• _DIRECTION_
Turn the material into a numbered list, beginning at the line that contains "This screenshot has height=418, width=1024." and ending with the last line of the material. Skip blank lines and leave the pictures out.

• _GIVEN ENTRIES_
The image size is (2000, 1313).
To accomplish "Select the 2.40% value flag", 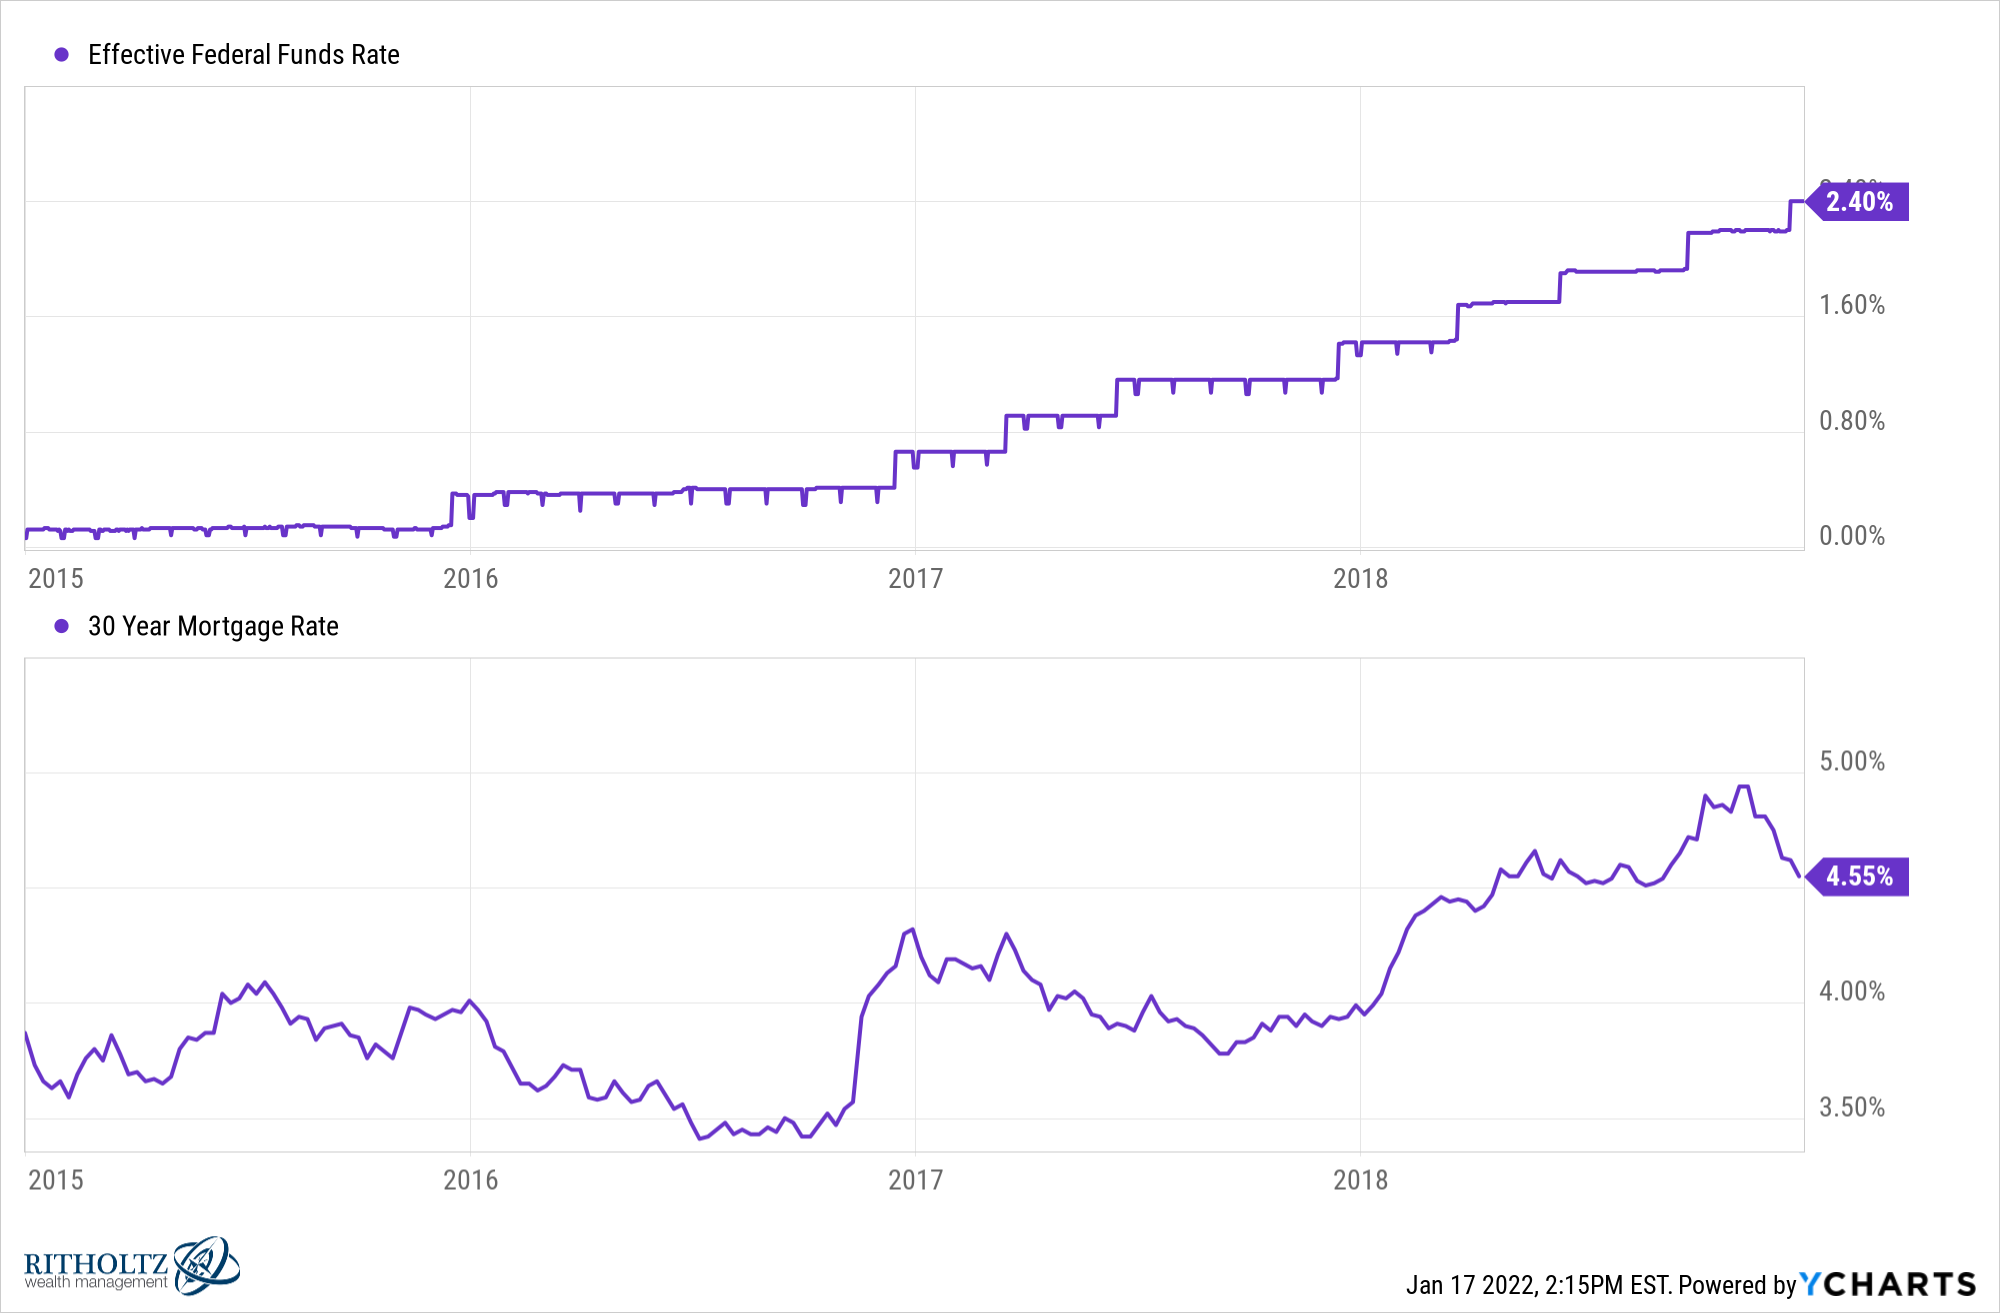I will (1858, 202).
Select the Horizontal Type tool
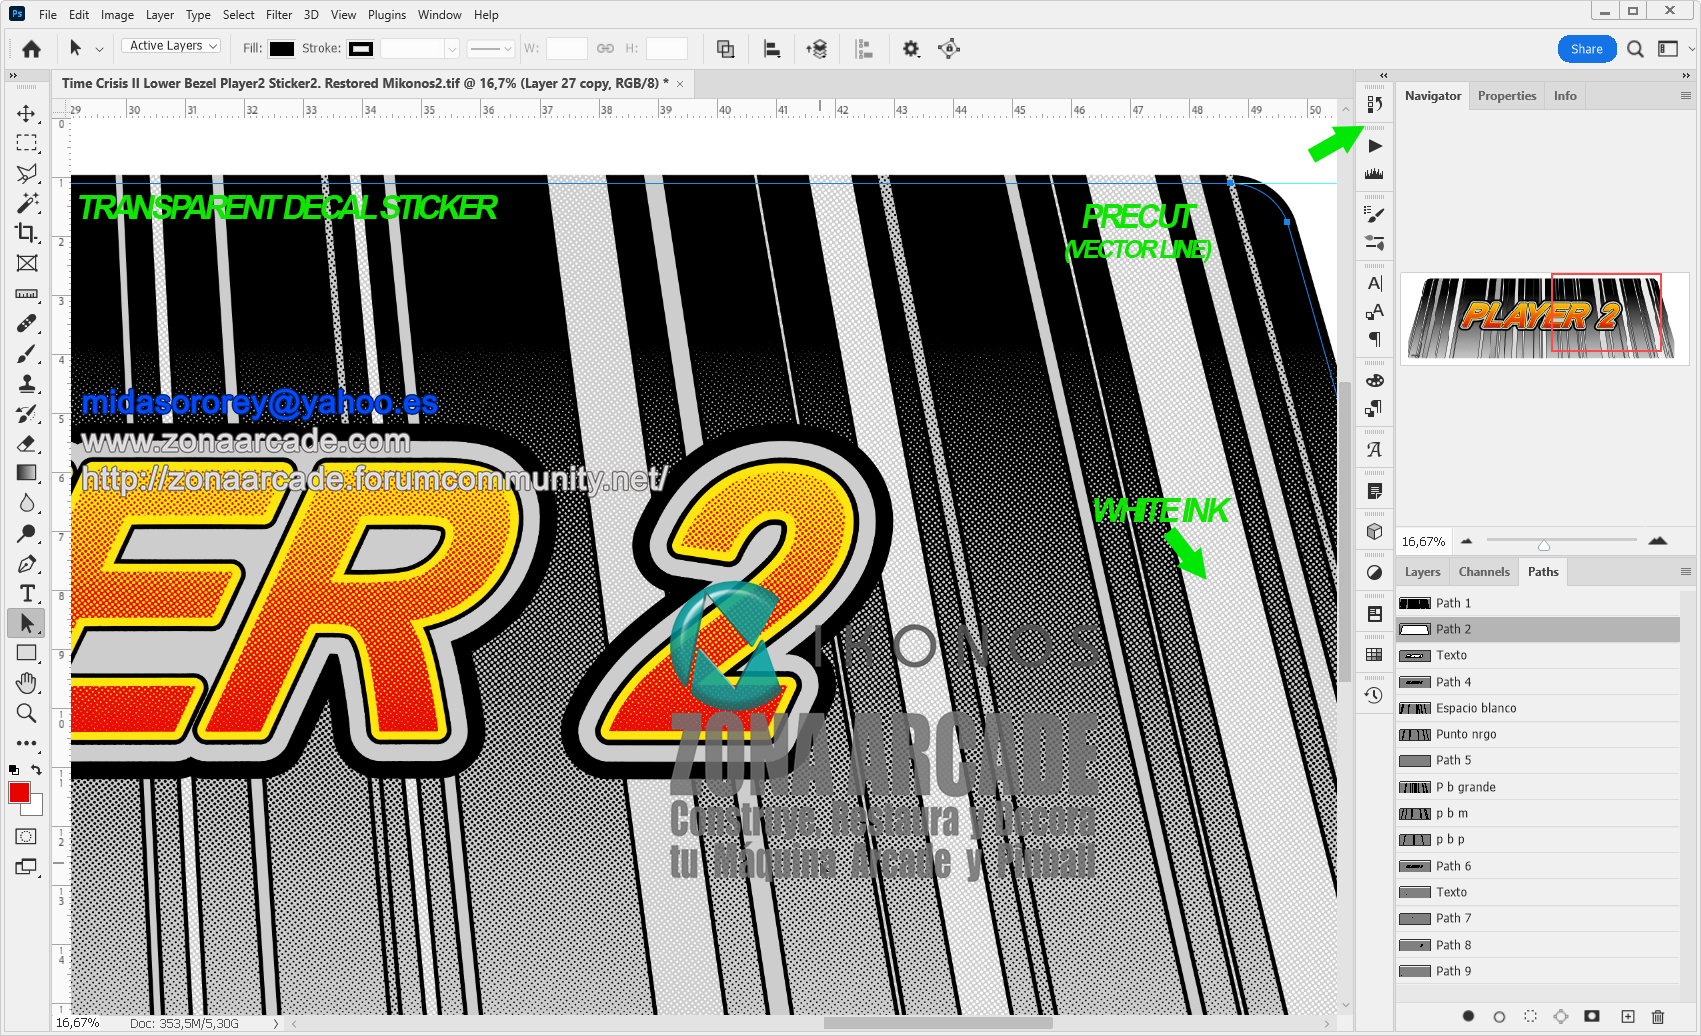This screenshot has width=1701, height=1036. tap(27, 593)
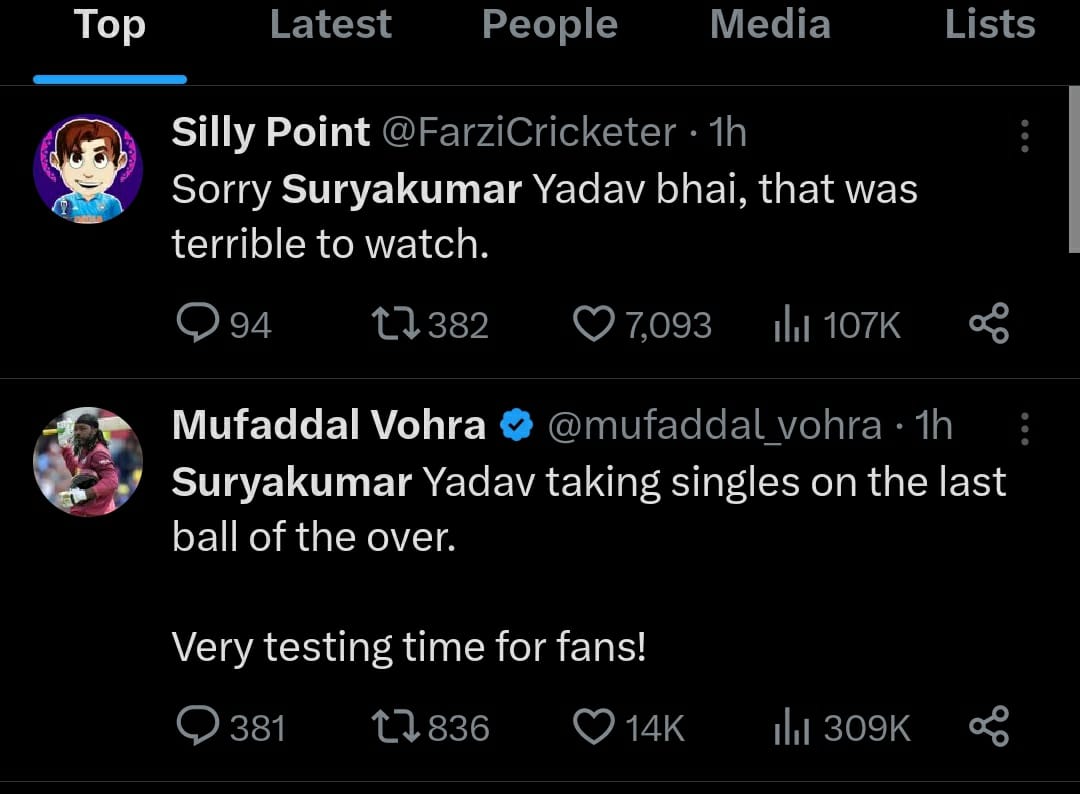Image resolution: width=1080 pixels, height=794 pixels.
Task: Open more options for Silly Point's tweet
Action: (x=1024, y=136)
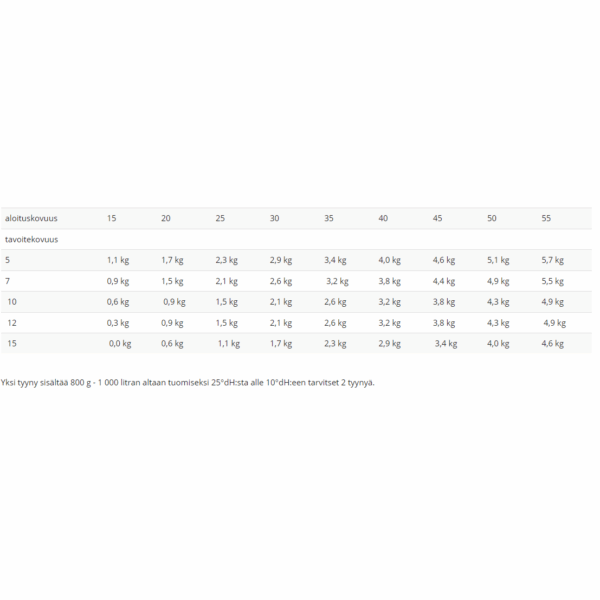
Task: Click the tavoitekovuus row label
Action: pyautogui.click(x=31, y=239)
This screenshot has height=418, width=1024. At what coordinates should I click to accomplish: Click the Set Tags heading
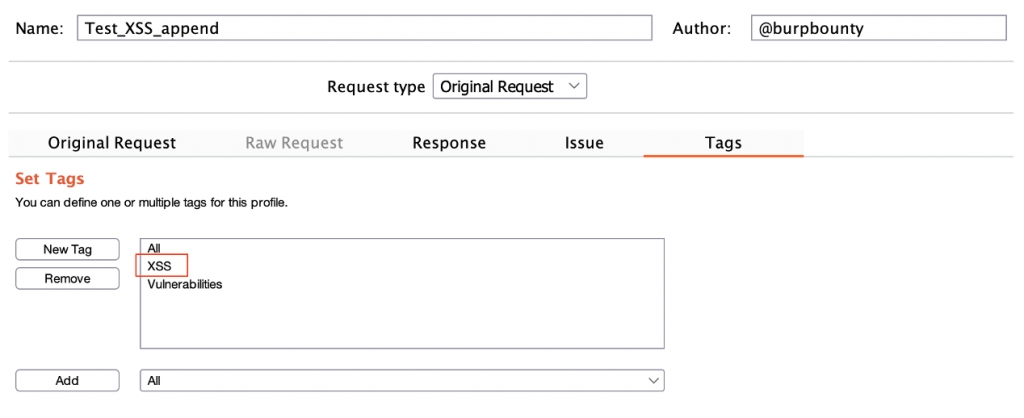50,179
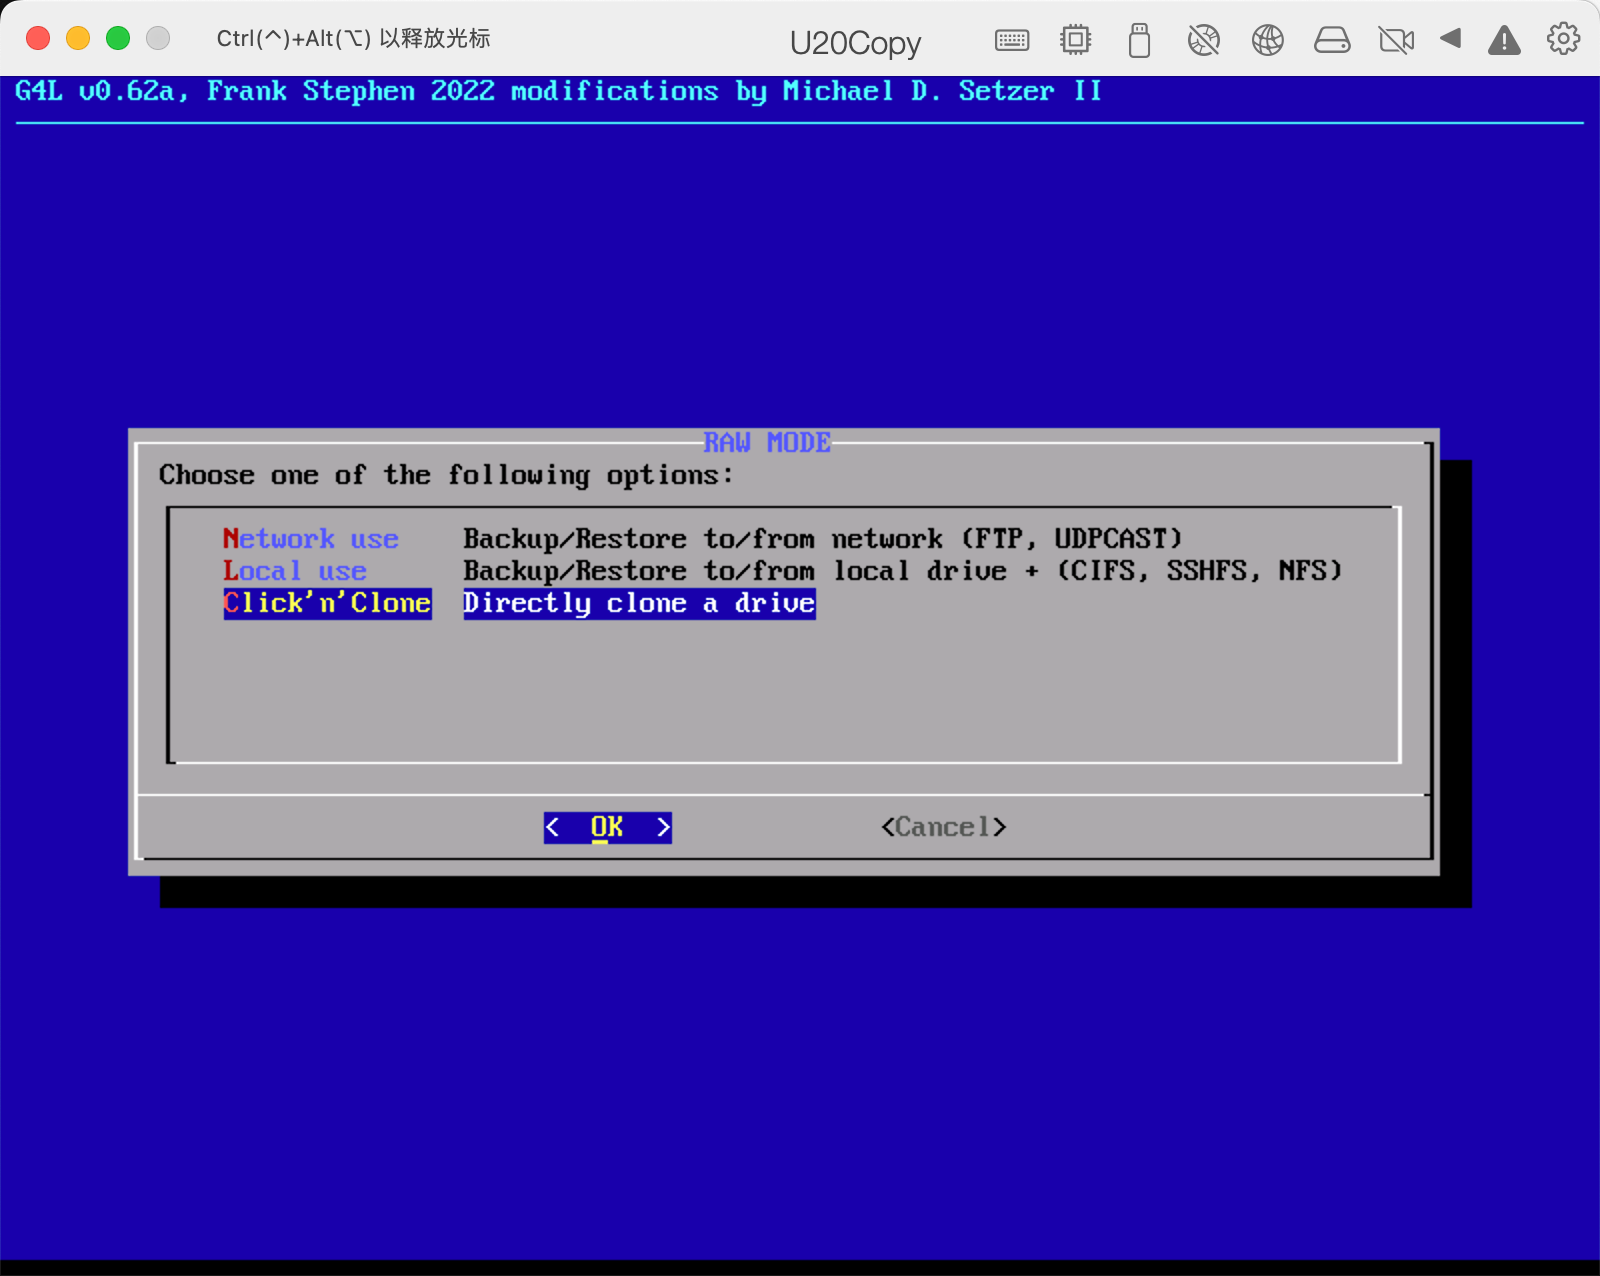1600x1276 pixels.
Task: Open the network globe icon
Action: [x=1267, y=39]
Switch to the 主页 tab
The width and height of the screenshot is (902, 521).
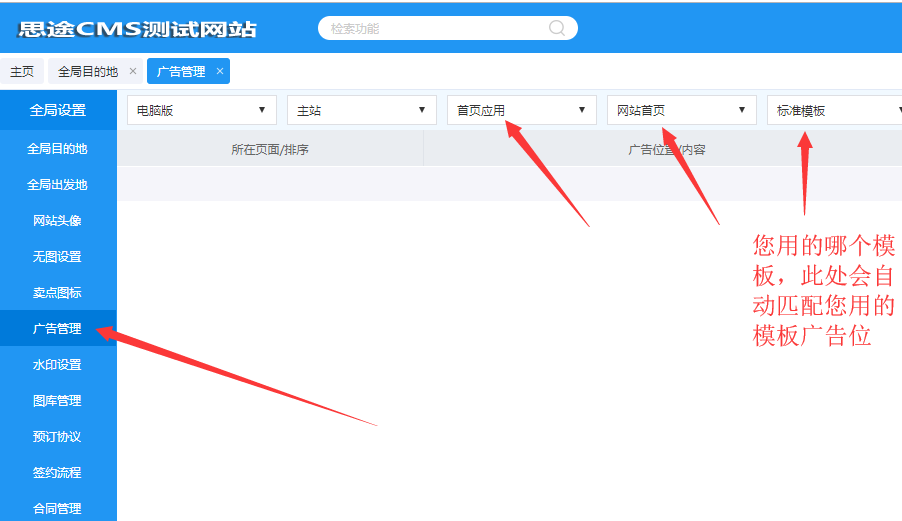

• _EXERCISE ANSWER_
1. This screenshot has height=418, width=1024. At what coordinates should I click to accomplish: Click the Set Tags heading
2. 50,179
3. 1600x1276 pixels.
4. Task: Open the network globe icon
5. Action: [x=1267, y=39]
6. Switch to the 主页 tab
7. The width and height of the screenshot is (902, 521).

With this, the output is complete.